Wenn Julia und ich uns heute treffen, werden wir wohl nicht überreißen, dass es schon ein Jahr her ist, dass wir der anderen Seite der Welt den Rücken zukehrten. Ich habe noch alles genau im Kopf: das letzte Abschiedsselfie am Flughafen, als ich den letzten Blogeintrag in die Tasten gehauen hab– ein Gefühl von Glück, gepaart mit Unwohlsein durchzog uns, unsere Zähne blitzten weißgelb in die Linse, stolz überließen wir unseren vollgestempelten Reisepässen die Performance. In uns schlummerten bereits Erinnerungen an eine Zeit voller Freiheit, Ungezwungenheit und Abenteuer. Und dann stand die Heimkehr bevor. Eigentlich nur ein 11h-Flug entfernt und doch kam es uns so unrealistisch vor, dass wir es erst, und auch nur annähernd verstanden haben, als die winzigen Umrisse einer deutschen Stadt unter den Wolken hervorkamen. Wir waren zurück, zurück aus Südostasien, dem Land der lächelnden Menschen, des ewigen Sommers und einer unglaublich reichen Kultur. Nie zuvor fühlten wir uns so schwerelos, so frei. Und da standen wir nun, am Frankfurter Flughafen – wir konnten es immer noch nicht fassen.

 

Was ist das, das da in uns schlummert?

 

Bei den einen kitzelt es mehr, bei den anderen weniger, aber irgendwie ist er bei jedem präsent, dieser Drang nach Reisen. Dieses gemeinsame Geschichtenerzählen, der Austausch mit Reisenden aus aller Welt. Der Moment, wenn wir unsere Füße im Sand vergraben und den Blick in die Ferne schweifen lassen. Wenn Bilder, seien sie im Kopf oder zuvor frisch aus der Google-Bildersuche entsprungen, plötzlich kitschig real werden. Wenn wir durch bunte Gassen bummeln, Vulkane besteigen, den Duft einheimischer Spezialitäten inhalieren und uns einen Moment lang vorzustellen versuchen, dass diese Orte schon immer stattfanden – ohne uns. Durch Reisen befriedigen wir unsere Neugier und speisen unsere Abenteuerlust. Unsere kleinen Ausreißer-Gedanken verwandeln sich in reale Handlungen.

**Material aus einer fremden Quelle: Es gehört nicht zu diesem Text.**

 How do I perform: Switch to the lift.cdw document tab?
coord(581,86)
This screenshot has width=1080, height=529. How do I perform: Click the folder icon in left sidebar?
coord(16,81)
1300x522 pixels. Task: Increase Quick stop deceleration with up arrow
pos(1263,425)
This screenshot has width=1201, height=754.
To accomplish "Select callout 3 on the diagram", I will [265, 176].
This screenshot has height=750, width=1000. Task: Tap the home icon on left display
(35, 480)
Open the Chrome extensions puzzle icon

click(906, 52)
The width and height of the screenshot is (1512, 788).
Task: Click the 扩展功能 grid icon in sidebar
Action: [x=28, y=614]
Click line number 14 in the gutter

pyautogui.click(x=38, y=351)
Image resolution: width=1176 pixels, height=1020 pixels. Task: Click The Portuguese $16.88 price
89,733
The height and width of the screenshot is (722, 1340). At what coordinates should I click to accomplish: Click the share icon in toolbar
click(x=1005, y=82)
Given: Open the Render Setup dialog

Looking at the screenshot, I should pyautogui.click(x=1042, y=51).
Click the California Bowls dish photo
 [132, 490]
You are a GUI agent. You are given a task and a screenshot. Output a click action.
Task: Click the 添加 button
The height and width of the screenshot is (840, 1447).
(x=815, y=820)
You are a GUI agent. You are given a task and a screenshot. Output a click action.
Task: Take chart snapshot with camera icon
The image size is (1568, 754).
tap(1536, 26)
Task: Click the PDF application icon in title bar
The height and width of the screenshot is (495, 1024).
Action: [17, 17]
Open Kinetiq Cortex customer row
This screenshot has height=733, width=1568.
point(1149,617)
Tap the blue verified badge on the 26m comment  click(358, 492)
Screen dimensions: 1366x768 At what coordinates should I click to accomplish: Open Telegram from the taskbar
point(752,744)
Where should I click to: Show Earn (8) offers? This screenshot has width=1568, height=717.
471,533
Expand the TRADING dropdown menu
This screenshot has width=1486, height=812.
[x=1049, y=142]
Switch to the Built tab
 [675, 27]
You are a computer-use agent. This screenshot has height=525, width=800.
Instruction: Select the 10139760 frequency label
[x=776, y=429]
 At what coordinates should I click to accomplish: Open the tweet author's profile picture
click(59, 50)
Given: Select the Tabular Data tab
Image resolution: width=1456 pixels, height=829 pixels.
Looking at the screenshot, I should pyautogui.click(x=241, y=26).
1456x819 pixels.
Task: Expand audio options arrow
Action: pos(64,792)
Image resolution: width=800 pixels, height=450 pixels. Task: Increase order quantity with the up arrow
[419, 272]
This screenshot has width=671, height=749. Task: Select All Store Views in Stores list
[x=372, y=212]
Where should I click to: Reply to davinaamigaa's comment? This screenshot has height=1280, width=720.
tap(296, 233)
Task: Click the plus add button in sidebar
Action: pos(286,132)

Als man dem Philosophen und Schriftsteller Alain de Botton in einem Interview, welches in der Kulturzeitschrift Fikrun wa Fann des Goethe Institutes veröffentlicht wurde, die Frage stellte, warum Menschen reisen, antwortete er wie folgt:

„Menschen reisen, um sich in Erinnerung zu rufen, dass sie nicht alles wissen und dass die Welt größer, geheimnisvoller und aufregender ist, als es scheinen mag, wenn man den ganzen Tag zu Hause sitzt. Das Reisen ist eine ständige Erinnerung an all die Dinge auf der Welt, über die wir staunen.“

Eine ständige Erinnerung also, an Momente, die wir während unserer Reisen in uns aufzusaugen versuchen – denn nicht einmal das Bild, das wir mit unserem fotografischen Auge unfassbar in Szene setzen, kann unser Gefühl in jenen Momenten ausdrücken.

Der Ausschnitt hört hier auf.